The research firm in a strategy report earlier this week remained convinced that sector consolidation is impending, which is likely to be spearheaded by the re-merger of Celcom Axiata Bhd and Telekom Malaysia Bhd (TM).

This comes as competition in the mobile segment remains intense, as total subscribers fell by 3.2 million since the first quarter of 2014, of which 89 per cent stemmed from the prepaid segment.

“About 61 per cent of the loss came from Celcom, 28 per cent from Maxis and the rest from Digi,” it detailled in the note. “Average revenue per user (ARPU) was relatively resilient since 1Q2016 but upside growth is restricted by the price-sensitive market.

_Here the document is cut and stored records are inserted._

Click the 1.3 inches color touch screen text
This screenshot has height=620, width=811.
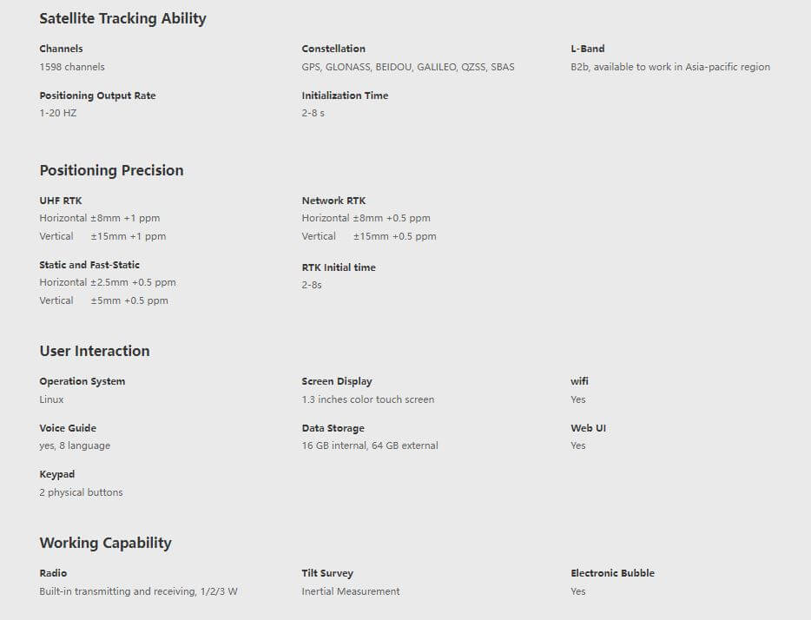[x=368, y=399]
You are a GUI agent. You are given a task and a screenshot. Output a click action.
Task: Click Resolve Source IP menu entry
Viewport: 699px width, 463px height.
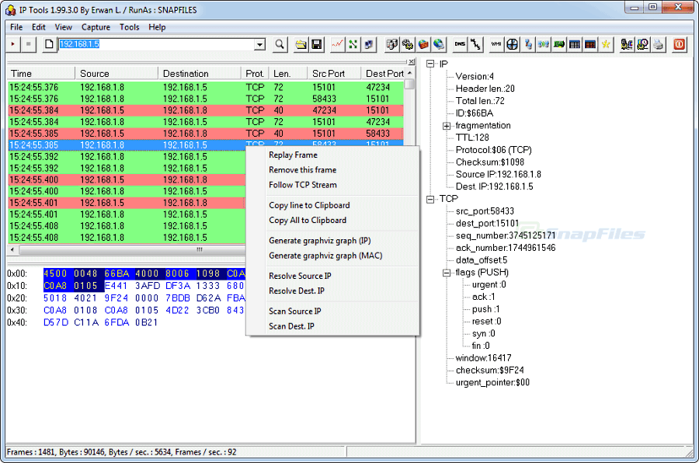[x=300, y=276]
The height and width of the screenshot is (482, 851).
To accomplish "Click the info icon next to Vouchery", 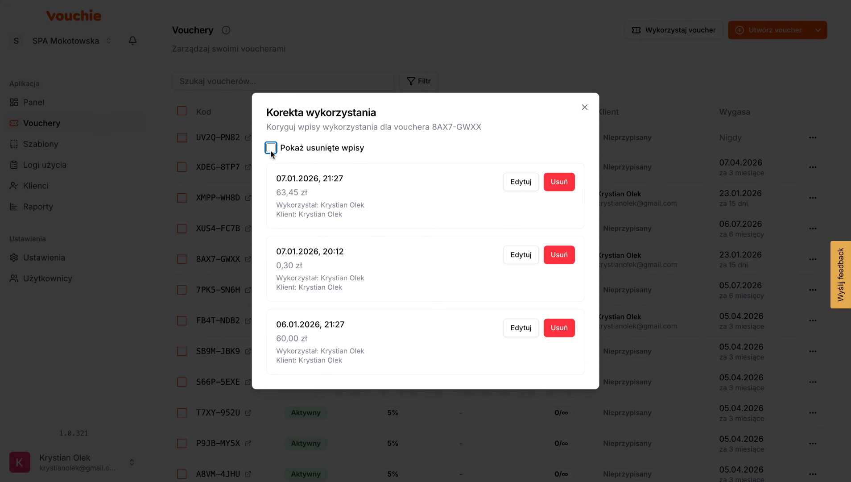I will 226,30.
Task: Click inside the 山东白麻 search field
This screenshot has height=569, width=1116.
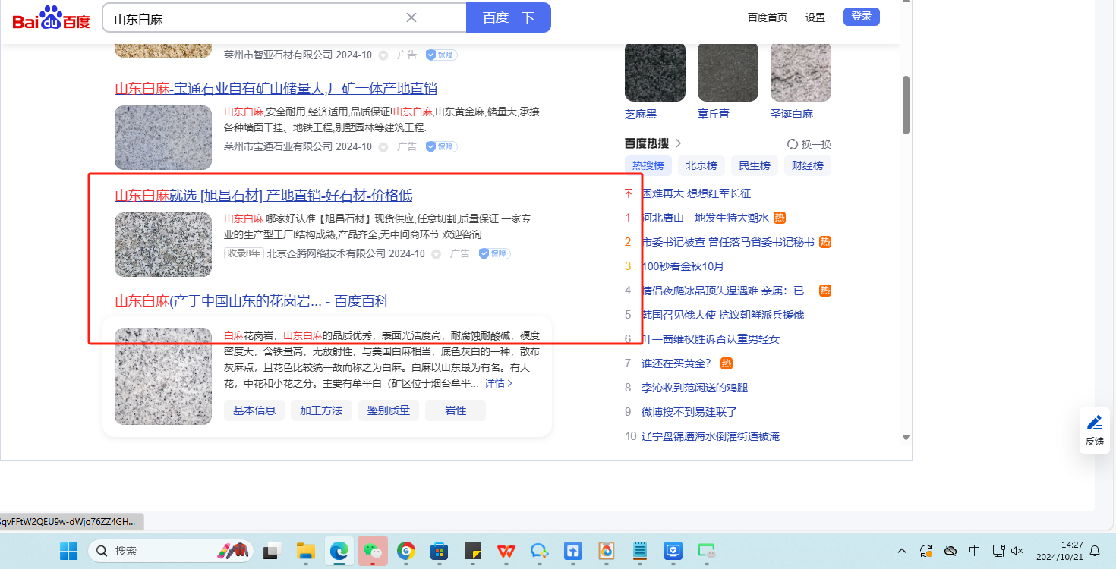Action: (x=251, y=18)
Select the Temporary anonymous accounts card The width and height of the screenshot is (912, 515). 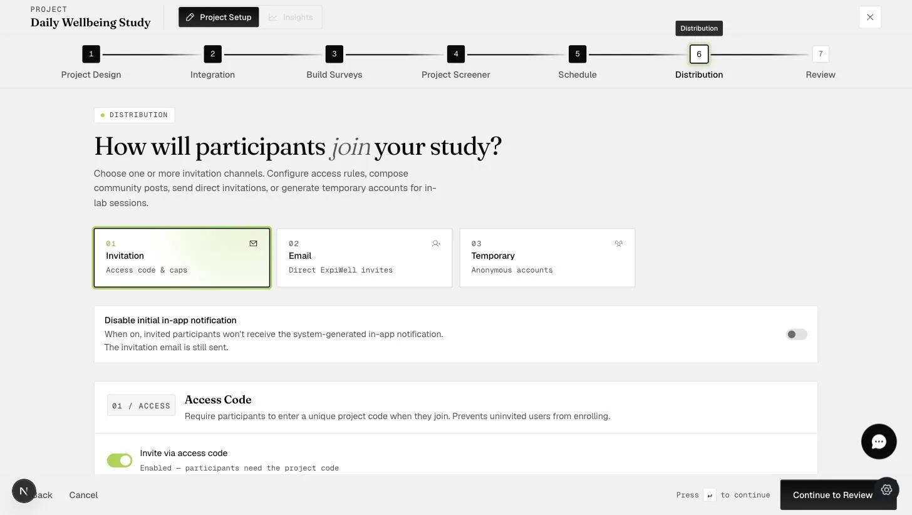[x=547, y=258]
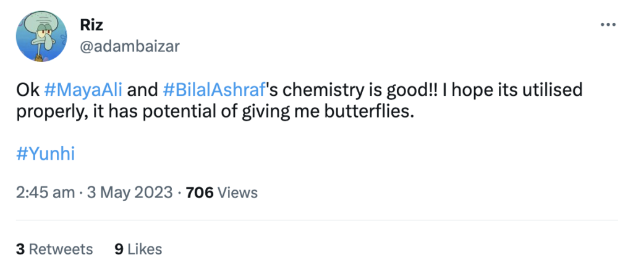Screen dimensions: 633x273
Task: Click the Squidward profile avatar
Action: (41, 37)
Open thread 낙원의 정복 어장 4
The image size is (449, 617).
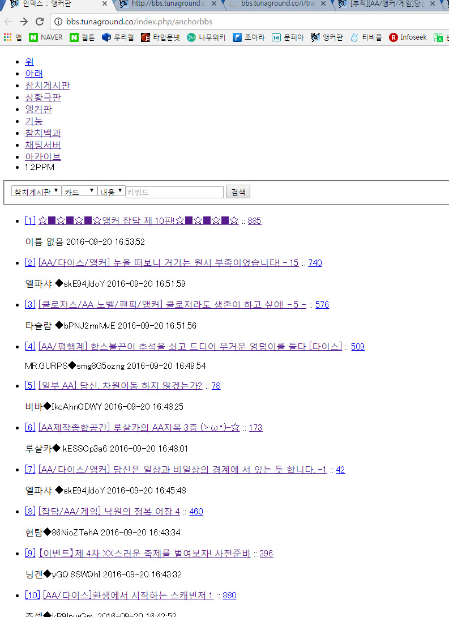109,511
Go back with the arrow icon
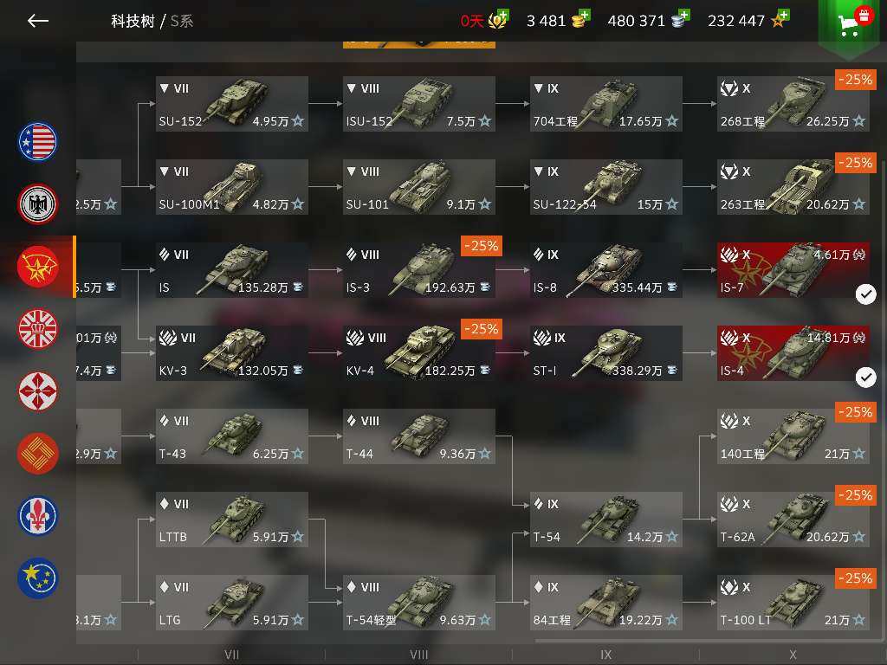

“In our view, near-to-medium term earnings catalysts appear weak given the likelihood of further intensification in the telco wars with U Mobile and Digi raising the ante against Webe’s unlimited mobile data/voice/SMS pricing plans.”

AmInvestment Bank said further capital expenditure is needed in new spectrum offerings by the end of the year.

“Celco players need to maintain a healthy balance sheet to meet the additional capex requirements for upcoming spectrum rebalancing exercises, mainly the 2,600MHz and 700MHz bands, which are needed to provide improved 4G connectivity,” it added.

“Currently, the only telco protected from this disastrous competition is Time dotCom with its fibrerised broadband strategically positioned with backhaul, enterprise and retail services to cater to rapidly expanding data demand.

“While it has much more attractive broadband packages versus TM’s Unifi, Time dotCom’s services are only available for dense population centres such as commercial hubs and high-rise developments.

“Sector upgrades only if prospects for stronger earnings momentum materialise. A sector re-rating requires catalysts for stronger earnings growth prospects demonstrated in subscriber, ARPU and margin expansion.

“As the global landscape for rapid data trajectory is driven by lower price plans and increasingly expensive capex rollouts to provide 4G capabilities, coverage and service quality, any significant organic revenue or margin growth improvement is unlikely over the next 12 months.”

As TM continues to promote its re-launched webe service, albeit with a small estimated subscriber base currently, AmInvestment Bank did not discount the possibility of sector earnings cuts if incumbents further exacerbate the already intense competition for market share.

“Main synergistic benefits from an Axiata-TM merger are the complementary suite of services which Axiata’s mobile services can integrate into TM’s fixed line operations to draw further mobile market share from the other players Maxis, Digi and U Mobile.

“However, the more immediate earnings impact from an Axiata-TM merger will be cost efficiencies from the reduction in redundancies for head office expenses, network operating centres, marketing costsand procurement management.

“Assuming a 10 per cent cost reduction would mean substantial annual savings of RM2.1 billion, three per cent of the combined group’s market capitalisation.”